First, let’s formalize the approach for finding the conditional probability. For any two events \(A\) and \(B\), the way we found the probability of \(A\) given \(B\) was to divide the number of outcomes in \(B\) that describe \(A\) by the number of outcomes in \(B\):
\(P(A|B)=\frac{\text{outcomes of B that describe A}}{\text{outcomes of B}}\)
This process can be easily converted into the following formula
\(P(A|B)=\frac{P(A\text{ and }B)}{P(B)}\)
which we call the conditional probability formula.
Contingency tables are the best playground for practicing the conditional probability formula. Let’s recall the following contingency table with events defined as shown.
|
Dropped (R1) |
Transferred (R2) |
Graduated (R3) |
Total |
|
|---|---|---|---|---|
|
0-2 (Y1) |
0.08 |
0.16 |
0.03 |
0.27 |
|
2-4 (Y2) |
0.14 |
0.13 |
0.15 |
0.42 |
|
4-6 (Y3) |
0.10 |
0.04 |
0.06 |
0.20 |
|
6+ (Y4) |
0.08 |
0.02 |
0.01 |
0.11 |
|
Total |
0.40 |
0.35 |
0.25 |
1.00 |
Let’s find the conditional probability of Y3 given R2 using the conditional probability formula where the numerator is the joint probability of Y3 and R2 and the denominator is the marginal probability of R2:
\(P(Y_3|R_2)=\frac{P(Y_3\text{ and }R_2)}{P(R_2)}=\frac{0.04}{0.35}=0.11\)
Let’s find another conditional probability of R1 given Y4 using the conditional probability formula where the numerator is the joint probability of R1 and Y4 and the denominator is the marginal probability of Y4:
\(P(R_1|Y_4)=\frac{P(R_1\text{ and }Y_4)}{P(Y_4)}=\frac{0.08}{0.11}=0.73\)
Consider the conditional probability formula again.
\(P(A|B)=\frac{P(A\text{ and }B)}{P(B)}\)
Let’s multiply both sides by \(P(B)\) and swap the sides of the equation.
\(P(A\text{ and }B)=P(A|B) \cdot P(B)\)
The result is known as the general multiplication rule that allows to find the probability of the intersection of two events.
When A and B are independent, in other words when the probability of \(A\) given \(B\) is the same as the probability of \(A\) in the general multiplication rule, we can replace \(P(A|B)\) with \(P(A)\) and get the following result
\(P(A\text{ and }B)=P(A) \cdot P(B)\)
which is known as the special multiplication rule. What makes it special is the fact that it can only be applied for two independent events.

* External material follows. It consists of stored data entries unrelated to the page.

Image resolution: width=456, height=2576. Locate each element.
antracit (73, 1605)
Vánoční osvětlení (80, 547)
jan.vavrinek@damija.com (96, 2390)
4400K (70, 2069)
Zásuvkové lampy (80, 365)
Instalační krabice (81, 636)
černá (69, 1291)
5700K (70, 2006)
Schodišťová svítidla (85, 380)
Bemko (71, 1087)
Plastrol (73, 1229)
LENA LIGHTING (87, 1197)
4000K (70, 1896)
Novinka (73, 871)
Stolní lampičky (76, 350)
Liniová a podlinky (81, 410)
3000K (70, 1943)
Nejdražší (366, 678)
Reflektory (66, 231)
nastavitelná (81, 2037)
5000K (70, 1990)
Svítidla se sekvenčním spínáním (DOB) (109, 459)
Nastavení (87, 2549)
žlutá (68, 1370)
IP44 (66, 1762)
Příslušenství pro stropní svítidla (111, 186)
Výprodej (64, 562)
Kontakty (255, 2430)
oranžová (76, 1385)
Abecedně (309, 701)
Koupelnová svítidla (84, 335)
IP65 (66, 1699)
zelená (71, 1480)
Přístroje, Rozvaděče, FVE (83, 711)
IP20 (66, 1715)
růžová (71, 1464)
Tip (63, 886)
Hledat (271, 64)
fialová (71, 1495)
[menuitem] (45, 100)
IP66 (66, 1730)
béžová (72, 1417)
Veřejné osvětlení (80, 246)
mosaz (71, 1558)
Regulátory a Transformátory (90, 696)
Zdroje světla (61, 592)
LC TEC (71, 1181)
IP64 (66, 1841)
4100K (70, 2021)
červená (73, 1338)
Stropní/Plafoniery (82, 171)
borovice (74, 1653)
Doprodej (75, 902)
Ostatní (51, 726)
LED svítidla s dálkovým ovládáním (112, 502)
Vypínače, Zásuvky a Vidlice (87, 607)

if A and B are independent and the probability of A is 0.4 and the probability of B is 0.5 then the probability of A and B is 0.2. In this particular example, we can also use the general addition rule and find the probability of the union of two independent events A and B.
Using the special multiplication rule we can verify whether two events are independent or not. For example in the following contingency table consider events Y2 and R3 and let’s check whether they are independent or not?
|
Dropped (R1) |
Transferred (R2) |
Graduated (R3) |
Total |
|
|---|---|---|---|---|
|
0-2 (Y1) |
0.08 |
0.16 |
0.03 |
0.27 |
|
2-4 (Y2) |
0.14 |
0.13 |
0.15 |
0.42 |
|
4-6 (Y3) |
0.10 |
0.04 |
0.06 |
0.20 |
|
6+ (Y4) |
0.08 |
0.02 |
0.01 |
0.11 |
|
Total |
0.40 |
0.35 |
0.25 |
1.00 |
If they were independent then the special multiplication rule will be true that is the
\(P(Y_2\text{ and }R_3)=P(Y_2) \cdot P(R_3)\)
On the left-hand side there is the joint probability 0.15 and on the right hand side there is the product of the marginal probabilities of Y2 and R3. It is easy to verify that the two sides are not equal, therefore the events are dependent!
\(0.15=P(Y_2\text{ and }R_3)\neq P(Y_2)\cdot P(R_3)=0.42\cdot0.25\)
We finally developed a complete set of probability rules that we can use to find the probabilities of the complement of an event, and the union and intersection of any two events.